### YOUR OBJECTIVE
Return every line of the entries below that contains the word "This".

### ROWS
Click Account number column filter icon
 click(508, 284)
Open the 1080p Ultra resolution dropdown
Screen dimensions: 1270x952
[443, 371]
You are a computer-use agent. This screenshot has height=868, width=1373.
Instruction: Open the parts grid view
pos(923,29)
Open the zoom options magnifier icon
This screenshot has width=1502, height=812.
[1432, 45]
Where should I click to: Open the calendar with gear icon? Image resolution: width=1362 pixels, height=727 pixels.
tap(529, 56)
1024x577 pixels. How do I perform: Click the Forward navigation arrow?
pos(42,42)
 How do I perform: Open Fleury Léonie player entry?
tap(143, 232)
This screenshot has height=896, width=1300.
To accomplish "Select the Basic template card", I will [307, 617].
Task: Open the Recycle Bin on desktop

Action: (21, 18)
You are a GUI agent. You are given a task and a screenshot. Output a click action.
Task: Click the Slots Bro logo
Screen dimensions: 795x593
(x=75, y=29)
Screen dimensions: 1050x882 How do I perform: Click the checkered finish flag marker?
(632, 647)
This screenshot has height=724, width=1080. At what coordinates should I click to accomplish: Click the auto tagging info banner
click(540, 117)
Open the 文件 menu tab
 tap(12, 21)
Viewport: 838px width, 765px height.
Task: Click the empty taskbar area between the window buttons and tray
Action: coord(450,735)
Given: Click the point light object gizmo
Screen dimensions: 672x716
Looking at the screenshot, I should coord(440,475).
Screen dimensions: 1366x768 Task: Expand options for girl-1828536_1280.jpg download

### SOLVED PROBLEM
You are a computer-use agent. This screenshot has height=868, width=1373.
This screenshot has width=1502, height=812.
This screenshot has height=896, width=1300.
This screenshot has height=724, width=1080. At what coordinates should I click to accomplish: Click the auto tagging info banner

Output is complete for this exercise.